The clue might be in the title, but Marianne And Leonard : Words Of Love is as much about the power of emotions as it is the power of music. You don‘t have to be a massive fan of Cohen‘s work to enjoy Broomfield‘s excellent documentary, but of course it has several more layers if, like me, you have followed the words of Cohen through poetry, songs and stories – this is an unassuming man, who when you put him behind a microphone, is able to reveal truths about the listener as well as himself, his music has always been beautiful, thoughtful and ultimately blacker than night. And then there is Marianne.
So Long Marianne, written like so many of the classics about Marianne Ihlen sees a poet lost in the haze of love, is it a prison or is it a paradise? Broomfield‘s documentary shows you that it was both, these two were destined to be together, but fate came calling to tear them apart on a number of occasions, before death itself took them almost side by side, within three months they were both gone.

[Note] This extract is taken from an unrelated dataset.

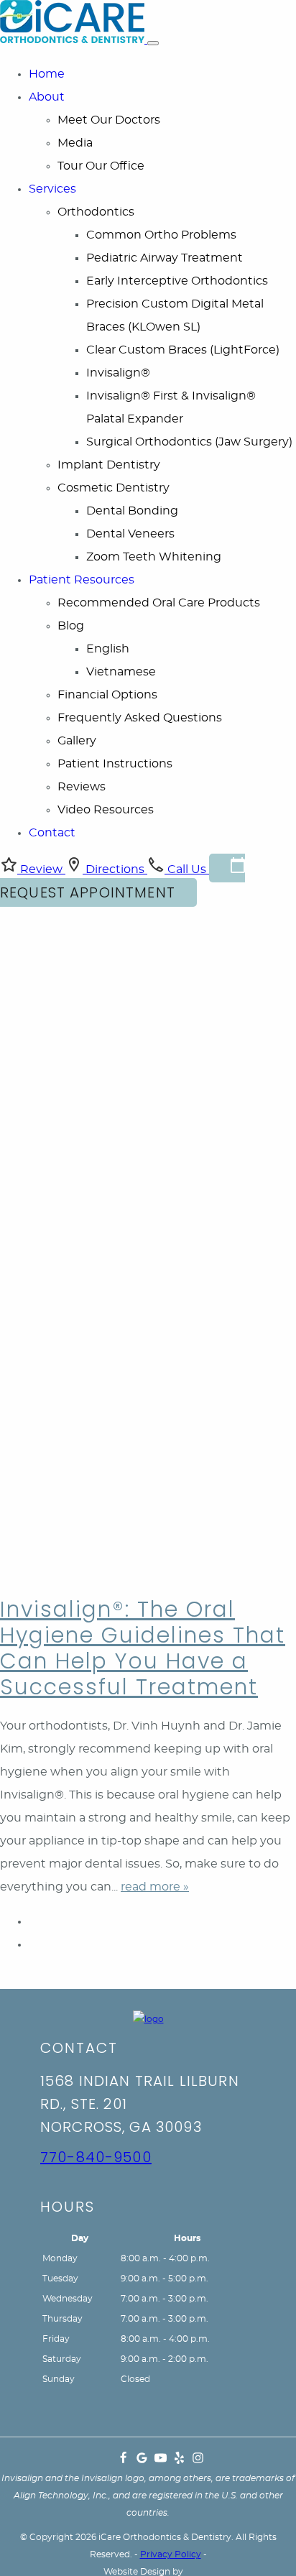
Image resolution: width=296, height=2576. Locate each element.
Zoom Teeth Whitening (153, 557)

It‘s interesting to learn about the couple‘s time on the island of Hydra, Cohen‘s loss of millions of dollars and also their early lives, where director Broomfield actually knew Marianne and this was how he was introduced to the work of Cohen.
It‘s a beautiful whistful film, full of character and heart and then after all the heartache and tragedy, there are some of the greatest songs ever written. As long as there are teenagers in love, these songs will be shared via mixtape, vinyl or whatever space age format comes next, Leonard Cohen might be an angel of the sixties, but his music is timeless and forever there to be fallen in love with or to. Words Of Love gives you a glimpse into why and will have you reaching for your old vinyl to once again hear the yearning, now that you know more about the beautiful woman who inspired it.
It‘s a shame that the DVD version does not have any concert footage or music videos, but you know where to go to get them anyway, so it‘s a pointless criticism in the YouTube age and we do get an excellent interview with Nick Broomfield by Jools Holland, which lasts a welcome 25 minutes.
Sit back, relax and enjoy a brilliant documentary about brillant people.